My uncle paused. I turned to face him in the empty hall. High wooden beams arched above us, engraved with the Latin translation of one of my favorite quotes. Non est ad astra mollis e terris via. There is no easy way from the earth to the stars. And the unspoken challenge in the air of these hallowed halls that I had felt all throughout my youth. Prove him wrong.

My uncle’s brows furrowed as he raised a hand to his head, scratching idly at the wild white hair that used to be honey blonde like my own.

“An axe,” he repeated, his voice low, thinking. “What sort of axe?”

“A battle axe from the looks of it. I’m not exactly well-versed in ancient weaponry.”

“It looked old then?”

“Extremely.
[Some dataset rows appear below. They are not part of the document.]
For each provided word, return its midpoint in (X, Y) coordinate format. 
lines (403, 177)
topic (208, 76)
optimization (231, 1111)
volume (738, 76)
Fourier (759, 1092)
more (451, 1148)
It had writing around the blade, forged into the metal, something rune-ish.”

“Intriguing. Most intriguing. Do you believe you could replicate it for translation if I should give you a slip of paper?”

“No,” I replied, frowning. “I was a tad busy running for my life.”

“Yes, of course, of course.”

He waved me off and began walking back down the hall toward our offices as we had been before. I followed him, knowing better than to interrupt a brilliant man when he was so lost in thought. We passed through a polished hall adorned with portrait after portrait of various distinguished alumni and former professors, the Venetian tile clicking under our feet as we passed over it.

“They said you… blew it up,” my uncle said with a frown as we reached his classroom and pushed through the door. His tone was not chiding but I could hear the disappointment in it all the same.

“I didn’t have a choice,” I told him. “It was raging, wild. The guns weren’t having any effect on it and it was killing our men.”